4. Los vampiros no tienen dientes puntiagudos retráctiles. En lugar de eso, han de conseguirse la sangre extrayéndola por la fuerza de sus víctimas con algún instrumento. Los vampiros de la película usan colgantes en forma de Ankh que ocultan un cuchillo pequeño y muy afilado. La mala noticia en este caso es que todo es mucho más evidente y que no hay saliva anestésica de por medio: es tan doloroso como uno podría esperar, a menos que se haga con cuidado y con la víctima voluntaria. Esto significa que matar es mucho más necesario para ellos ahora y que podemos por tanto deducir, aplicando criterios ecológicos y de sensatez: 

- Que hay muy pocos vampiros, ya que un número importante de muertes llamaría la atención.

- Que han de necesitar alimentarse de sangre poco a menudo u obtenerla de fuentes voluntarias y/o inconscientes o incluso de bancos de sangre hospitalarios. Pongamos que deban beber al menos un par de veces al mes, pero que puedan deleitarse con más consumos si lo logran hacer viable.

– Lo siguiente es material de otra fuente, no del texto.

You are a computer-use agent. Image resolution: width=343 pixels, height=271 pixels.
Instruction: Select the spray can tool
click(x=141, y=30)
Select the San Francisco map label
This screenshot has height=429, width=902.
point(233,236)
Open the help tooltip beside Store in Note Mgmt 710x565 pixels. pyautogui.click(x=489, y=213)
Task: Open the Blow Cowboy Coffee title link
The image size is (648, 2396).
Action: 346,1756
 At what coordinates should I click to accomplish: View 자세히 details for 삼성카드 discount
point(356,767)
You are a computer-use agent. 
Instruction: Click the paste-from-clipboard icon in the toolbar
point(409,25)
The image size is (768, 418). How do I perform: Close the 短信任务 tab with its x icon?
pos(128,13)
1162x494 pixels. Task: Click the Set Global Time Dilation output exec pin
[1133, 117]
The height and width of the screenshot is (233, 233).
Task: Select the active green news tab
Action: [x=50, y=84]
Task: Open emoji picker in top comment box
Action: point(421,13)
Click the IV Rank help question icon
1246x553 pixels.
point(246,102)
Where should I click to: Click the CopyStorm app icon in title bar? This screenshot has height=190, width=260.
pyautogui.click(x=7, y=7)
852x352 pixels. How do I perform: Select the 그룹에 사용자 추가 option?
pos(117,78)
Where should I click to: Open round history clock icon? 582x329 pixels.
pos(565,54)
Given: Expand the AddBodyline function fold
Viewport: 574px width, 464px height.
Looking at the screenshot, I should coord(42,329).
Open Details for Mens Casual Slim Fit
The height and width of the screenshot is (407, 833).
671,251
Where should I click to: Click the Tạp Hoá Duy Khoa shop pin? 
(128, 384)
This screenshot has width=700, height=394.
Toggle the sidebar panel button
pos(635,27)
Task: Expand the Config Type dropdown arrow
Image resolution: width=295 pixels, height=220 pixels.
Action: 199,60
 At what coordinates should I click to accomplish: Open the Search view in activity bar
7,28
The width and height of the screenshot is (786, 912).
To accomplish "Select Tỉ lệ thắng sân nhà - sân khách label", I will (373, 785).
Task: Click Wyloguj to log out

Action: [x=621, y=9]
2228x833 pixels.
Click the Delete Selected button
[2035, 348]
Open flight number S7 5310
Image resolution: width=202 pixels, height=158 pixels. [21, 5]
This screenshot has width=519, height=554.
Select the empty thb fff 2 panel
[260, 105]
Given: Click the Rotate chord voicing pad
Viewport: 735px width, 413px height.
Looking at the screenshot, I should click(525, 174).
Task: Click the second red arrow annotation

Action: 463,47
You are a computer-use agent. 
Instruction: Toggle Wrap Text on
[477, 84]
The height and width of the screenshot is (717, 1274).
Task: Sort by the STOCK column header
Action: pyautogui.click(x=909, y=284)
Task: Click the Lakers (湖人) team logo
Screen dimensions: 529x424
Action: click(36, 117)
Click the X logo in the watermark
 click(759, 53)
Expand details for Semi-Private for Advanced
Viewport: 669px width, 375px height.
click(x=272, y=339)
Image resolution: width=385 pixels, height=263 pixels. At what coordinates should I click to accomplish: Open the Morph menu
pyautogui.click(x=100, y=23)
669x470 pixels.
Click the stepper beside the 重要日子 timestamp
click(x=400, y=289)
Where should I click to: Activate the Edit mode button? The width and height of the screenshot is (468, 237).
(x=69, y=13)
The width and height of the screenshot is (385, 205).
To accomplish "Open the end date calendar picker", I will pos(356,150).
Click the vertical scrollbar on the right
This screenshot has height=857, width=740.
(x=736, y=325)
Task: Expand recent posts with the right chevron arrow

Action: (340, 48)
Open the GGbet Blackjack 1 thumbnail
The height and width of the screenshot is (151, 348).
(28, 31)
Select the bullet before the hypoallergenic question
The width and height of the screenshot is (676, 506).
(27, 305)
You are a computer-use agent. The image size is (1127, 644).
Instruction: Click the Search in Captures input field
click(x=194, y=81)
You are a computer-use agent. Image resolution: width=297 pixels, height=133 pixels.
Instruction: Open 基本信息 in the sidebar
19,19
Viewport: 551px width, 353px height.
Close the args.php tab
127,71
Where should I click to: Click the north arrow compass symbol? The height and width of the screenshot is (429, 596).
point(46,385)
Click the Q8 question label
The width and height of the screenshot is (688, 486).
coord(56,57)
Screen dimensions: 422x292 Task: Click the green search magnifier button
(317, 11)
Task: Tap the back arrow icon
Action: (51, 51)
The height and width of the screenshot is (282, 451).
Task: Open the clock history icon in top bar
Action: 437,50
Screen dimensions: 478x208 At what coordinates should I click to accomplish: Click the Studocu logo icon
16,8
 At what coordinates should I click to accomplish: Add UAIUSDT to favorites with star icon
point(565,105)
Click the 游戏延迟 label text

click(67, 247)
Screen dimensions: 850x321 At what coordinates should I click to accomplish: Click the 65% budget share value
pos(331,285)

5. ¿Tienen poderes? Sí, se ve que alguno, aparte de la inmortalidad. Hay momentos en los que se sugiere una capacidad de atracción sexual superior a lo normal. Y también, fuerza sobrehumana, muy útil para subyugar a sus víctimas. No está claro que haya más; en cualquier caso, sugeriría al árbitro, para recrear el ambiente, que sean pocos. Incluso convendría que fueran más sencillos de matar que los vampiros tradicionales: apostaría incluso porque sólo sean algo más resistentes a las heridas que un humano normal.